▶ _INPUT DATA_:

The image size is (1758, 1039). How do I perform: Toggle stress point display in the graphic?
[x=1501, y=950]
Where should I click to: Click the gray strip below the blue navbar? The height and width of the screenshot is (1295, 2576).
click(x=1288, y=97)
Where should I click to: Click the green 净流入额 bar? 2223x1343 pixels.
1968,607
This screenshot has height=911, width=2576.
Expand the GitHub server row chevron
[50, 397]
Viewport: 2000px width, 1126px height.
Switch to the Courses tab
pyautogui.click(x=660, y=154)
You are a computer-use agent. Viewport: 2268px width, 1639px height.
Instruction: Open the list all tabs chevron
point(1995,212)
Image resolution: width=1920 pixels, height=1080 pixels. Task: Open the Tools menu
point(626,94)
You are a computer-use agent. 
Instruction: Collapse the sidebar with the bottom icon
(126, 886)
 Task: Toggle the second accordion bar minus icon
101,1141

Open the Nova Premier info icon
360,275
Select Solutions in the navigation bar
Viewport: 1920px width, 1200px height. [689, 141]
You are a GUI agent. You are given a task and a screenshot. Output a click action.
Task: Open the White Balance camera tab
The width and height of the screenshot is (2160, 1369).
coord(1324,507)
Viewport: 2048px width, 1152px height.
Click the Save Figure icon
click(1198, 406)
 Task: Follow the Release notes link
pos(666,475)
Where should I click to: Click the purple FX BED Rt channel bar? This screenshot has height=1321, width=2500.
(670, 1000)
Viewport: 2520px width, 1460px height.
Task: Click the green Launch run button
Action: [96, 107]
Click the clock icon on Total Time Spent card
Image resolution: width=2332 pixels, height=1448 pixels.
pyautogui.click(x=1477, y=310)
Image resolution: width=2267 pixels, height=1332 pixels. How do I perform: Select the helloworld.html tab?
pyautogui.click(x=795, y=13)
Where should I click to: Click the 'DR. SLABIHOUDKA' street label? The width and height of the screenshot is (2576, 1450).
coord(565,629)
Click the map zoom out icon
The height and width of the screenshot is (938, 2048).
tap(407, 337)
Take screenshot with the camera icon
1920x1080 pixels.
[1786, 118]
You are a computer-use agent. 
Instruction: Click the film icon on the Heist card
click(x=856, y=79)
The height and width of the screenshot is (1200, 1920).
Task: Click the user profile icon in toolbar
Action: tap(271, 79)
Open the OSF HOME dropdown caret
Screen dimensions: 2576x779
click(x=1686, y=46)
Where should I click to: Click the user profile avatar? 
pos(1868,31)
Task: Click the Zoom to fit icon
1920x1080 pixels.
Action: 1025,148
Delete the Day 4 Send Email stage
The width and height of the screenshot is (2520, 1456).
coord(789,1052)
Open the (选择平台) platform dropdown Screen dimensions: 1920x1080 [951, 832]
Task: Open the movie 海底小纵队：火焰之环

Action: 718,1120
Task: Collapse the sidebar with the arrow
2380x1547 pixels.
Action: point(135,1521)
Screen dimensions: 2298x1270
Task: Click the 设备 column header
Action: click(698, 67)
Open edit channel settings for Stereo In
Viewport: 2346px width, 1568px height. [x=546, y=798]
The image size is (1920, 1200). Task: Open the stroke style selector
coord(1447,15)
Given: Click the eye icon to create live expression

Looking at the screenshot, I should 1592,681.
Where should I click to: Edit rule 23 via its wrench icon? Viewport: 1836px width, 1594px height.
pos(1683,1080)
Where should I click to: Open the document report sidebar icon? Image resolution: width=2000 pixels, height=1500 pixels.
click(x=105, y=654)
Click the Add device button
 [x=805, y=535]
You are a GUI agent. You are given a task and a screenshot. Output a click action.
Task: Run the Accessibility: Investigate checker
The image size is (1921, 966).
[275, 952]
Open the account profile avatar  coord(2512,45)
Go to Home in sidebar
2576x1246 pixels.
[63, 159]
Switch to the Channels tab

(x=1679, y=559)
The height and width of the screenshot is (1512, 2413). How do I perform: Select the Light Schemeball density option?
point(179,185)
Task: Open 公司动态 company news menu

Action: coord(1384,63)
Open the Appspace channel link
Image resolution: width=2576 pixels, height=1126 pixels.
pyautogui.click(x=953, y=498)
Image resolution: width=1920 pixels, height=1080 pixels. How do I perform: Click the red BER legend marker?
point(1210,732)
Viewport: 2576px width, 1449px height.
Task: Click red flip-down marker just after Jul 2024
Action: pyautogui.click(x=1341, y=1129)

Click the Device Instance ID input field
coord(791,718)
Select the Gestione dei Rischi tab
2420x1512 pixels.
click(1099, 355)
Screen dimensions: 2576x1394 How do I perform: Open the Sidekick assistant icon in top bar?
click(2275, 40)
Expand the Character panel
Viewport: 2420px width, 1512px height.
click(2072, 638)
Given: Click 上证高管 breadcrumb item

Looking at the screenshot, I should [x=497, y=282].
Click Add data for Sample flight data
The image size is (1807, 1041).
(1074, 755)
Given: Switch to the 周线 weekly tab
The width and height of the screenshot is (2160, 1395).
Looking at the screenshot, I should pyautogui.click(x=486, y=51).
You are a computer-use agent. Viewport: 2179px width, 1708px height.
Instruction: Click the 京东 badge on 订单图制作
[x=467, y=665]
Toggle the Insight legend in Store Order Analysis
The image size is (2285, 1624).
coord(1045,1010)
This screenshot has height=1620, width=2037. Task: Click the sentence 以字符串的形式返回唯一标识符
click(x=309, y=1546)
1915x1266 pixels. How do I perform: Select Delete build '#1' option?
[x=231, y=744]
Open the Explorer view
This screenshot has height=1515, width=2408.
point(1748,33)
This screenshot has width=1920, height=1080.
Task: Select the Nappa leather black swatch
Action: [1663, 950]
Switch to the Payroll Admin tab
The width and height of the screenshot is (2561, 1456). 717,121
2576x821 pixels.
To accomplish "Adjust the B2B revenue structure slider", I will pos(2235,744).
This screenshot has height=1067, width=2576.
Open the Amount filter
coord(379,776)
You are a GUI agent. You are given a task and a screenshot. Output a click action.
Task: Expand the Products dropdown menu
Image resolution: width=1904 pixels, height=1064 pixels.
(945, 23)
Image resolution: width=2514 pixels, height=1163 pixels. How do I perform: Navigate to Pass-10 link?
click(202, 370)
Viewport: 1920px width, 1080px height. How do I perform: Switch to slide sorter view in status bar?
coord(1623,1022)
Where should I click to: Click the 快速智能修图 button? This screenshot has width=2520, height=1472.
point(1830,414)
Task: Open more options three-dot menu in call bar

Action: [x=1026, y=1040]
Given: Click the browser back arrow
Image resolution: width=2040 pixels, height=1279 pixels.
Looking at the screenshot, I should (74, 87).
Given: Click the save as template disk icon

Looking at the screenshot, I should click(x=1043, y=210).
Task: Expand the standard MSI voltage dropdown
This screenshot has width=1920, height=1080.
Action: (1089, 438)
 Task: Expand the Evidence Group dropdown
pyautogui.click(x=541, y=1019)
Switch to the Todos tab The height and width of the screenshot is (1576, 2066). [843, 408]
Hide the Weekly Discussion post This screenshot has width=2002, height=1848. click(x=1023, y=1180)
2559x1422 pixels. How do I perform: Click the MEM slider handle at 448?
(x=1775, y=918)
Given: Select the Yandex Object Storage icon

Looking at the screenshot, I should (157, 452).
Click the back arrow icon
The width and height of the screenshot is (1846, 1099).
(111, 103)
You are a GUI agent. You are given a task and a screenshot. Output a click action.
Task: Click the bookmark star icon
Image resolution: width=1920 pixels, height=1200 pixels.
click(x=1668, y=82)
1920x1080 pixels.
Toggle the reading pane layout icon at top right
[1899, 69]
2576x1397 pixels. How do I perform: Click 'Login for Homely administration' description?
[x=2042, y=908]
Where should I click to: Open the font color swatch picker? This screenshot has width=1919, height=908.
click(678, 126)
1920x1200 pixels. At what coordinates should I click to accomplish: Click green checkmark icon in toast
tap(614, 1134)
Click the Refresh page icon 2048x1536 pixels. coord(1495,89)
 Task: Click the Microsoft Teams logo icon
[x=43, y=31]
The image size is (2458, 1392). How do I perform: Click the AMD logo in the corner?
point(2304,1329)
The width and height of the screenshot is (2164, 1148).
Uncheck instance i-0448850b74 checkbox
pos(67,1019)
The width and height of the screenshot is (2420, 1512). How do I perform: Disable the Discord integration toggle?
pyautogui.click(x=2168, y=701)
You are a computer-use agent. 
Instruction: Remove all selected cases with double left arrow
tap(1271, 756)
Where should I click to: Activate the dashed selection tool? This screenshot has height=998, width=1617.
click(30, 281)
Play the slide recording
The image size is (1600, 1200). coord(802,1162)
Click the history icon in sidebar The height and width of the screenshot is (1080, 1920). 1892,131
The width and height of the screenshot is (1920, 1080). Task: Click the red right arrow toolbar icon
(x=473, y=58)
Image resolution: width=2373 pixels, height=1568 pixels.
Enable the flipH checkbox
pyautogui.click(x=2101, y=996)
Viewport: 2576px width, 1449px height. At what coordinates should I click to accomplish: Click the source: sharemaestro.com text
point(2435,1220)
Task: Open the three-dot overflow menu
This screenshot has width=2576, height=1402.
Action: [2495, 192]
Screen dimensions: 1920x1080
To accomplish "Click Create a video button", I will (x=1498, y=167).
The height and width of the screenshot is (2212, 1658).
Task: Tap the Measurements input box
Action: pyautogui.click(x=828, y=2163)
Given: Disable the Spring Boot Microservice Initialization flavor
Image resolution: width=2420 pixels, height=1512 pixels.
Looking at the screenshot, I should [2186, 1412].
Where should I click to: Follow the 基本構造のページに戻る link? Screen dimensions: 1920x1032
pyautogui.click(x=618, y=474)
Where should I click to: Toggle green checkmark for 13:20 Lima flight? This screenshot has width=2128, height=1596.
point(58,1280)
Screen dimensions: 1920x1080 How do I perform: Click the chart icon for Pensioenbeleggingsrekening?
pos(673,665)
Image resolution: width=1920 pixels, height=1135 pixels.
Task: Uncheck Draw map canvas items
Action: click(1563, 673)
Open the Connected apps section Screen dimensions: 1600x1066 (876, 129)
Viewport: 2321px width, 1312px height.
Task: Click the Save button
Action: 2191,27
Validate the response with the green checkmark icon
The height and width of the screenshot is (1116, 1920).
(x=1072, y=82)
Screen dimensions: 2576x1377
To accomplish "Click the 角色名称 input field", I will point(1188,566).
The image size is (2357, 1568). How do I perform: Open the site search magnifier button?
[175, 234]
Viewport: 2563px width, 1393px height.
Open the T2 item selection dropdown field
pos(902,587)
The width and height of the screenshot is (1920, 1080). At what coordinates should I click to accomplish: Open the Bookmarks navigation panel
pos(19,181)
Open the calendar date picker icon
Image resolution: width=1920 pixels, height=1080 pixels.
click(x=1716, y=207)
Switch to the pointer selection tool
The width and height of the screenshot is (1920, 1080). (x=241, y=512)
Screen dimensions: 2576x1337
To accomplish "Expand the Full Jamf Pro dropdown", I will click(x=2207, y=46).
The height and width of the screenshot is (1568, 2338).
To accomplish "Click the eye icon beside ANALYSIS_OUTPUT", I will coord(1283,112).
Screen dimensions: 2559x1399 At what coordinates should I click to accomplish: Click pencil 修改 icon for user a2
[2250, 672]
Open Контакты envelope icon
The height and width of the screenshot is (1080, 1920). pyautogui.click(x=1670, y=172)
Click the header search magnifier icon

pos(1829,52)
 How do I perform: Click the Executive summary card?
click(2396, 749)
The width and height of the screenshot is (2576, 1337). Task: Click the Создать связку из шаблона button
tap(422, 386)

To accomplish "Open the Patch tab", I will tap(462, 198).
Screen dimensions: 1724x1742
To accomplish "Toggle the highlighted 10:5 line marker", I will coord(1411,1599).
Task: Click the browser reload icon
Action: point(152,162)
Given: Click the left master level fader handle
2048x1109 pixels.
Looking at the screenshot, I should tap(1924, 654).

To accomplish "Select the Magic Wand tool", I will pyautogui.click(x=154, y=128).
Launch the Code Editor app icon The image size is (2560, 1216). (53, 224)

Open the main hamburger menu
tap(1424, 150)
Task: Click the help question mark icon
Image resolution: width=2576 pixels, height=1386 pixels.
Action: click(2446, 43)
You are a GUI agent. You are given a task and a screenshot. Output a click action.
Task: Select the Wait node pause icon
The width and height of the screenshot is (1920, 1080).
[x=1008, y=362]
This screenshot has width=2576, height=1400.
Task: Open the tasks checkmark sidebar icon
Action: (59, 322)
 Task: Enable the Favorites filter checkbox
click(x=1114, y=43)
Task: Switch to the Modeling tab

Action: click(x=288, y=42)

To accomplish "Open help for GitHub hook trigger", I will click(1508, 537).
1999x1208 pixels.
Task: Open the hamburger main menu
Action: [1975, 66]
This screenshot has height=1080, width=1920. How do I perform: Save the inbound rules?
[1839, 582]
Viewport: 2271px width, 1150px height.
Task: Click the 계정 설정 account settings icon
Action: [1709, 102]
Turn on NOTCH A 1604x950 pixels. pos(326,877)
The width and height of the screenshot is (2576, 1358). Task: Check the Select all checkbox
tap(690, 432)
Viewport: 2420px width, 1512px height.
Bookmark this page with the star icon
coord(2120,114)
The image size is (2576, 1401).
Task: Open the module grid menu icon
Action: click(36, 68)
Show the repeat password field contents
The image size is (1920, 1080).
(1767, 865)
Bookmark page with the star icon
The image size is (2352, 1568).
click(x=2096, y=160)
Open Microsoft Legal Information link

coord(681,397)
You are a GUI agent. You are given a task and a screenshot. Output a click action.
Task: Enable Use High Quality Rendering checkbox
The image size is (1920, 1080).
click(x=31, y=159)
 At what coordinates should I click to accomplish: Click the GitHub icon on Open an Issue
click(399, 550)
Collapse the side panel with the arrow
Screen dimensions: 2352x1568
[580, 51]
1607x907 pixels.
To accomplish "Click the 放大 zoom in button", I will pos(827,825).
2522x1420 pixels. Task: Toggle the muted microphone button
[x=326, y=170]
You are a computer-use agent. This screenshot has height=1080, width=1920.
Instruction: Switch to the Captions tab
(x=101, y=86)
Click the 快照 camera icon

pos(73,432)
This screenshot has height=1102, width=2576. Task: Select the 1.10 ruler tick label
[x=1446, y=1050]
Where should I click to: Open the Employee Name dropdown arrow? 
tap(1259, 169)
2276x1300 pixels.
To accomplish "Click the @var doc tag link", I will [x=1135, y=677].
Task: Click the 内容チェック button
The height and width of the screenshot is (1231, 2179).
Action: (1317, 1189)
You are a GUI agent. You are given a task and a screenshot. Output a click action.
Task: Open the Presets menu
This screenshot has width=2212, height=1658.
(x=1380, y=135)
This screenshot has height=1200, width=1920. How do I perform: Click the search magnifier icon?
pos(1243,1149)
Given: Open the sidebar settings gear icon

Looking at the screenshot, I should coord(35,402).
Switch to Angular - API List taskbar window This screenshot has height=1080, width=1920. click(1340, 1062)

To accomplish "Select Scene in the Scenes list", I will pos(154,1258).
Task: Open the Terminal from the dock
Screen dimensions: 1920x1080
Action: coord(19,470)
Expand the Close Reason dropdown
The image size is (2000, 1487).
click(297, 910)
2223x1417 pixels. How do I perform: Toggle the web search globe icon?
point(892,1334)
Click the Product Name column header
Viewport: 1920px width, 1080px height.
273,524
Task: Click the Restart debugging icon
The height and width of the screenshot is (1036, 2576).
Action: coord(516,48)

▶ _ACTIVITY_: Once the line containing "Task: Open the White Balance camera tab" has been retyped, stop. Begin at the first line of the material and reproduce every line up to it exactly.

▶ _THE ANSWER_:
The image size is (1758, 1039). How do I perform: Toggle stress point display in the graphic?
[x=1501, y=950]
Where should I click to: Click the gray strip below the blue navbar? The height and width of the screenshot is (1295, 2576).
click(x=1288, y=97)
Where should I click to: Click the green 净流入额 bar? 2223x1343 pixels.
1968,607
This screenshot has height=911, width=2576.
Expand the GitHub server row chevron
[50, 397]
Viewport: 2000px width, 1126px height.
Switch to the Courses tab
pyautogui.click(x=660, y=154)
You are a computer-use agent. Viewport: 2268px width, 1639px height.
Instruction: Open the list all tabs chevron
point(1995,212)
Image resolution: width=1920 pixels, height=1080 pixels. Task: Open the Tools menu
point(626,94)
You are a computer-use agent. 
Instruction: Collapse the sidebar with the bottom icon
(126, 886)
 Task: Toggle the second accordion bar minus icon
101,1141

Open the Nova Premier info icon
360,275
Select Solutions in the navigation bar
Viewport: 1920px width, 1200px height. [689, 141]
You are a GUI agent. You are given a task and a screenshot. Output a click action.
Task: Open the White Balance camera tab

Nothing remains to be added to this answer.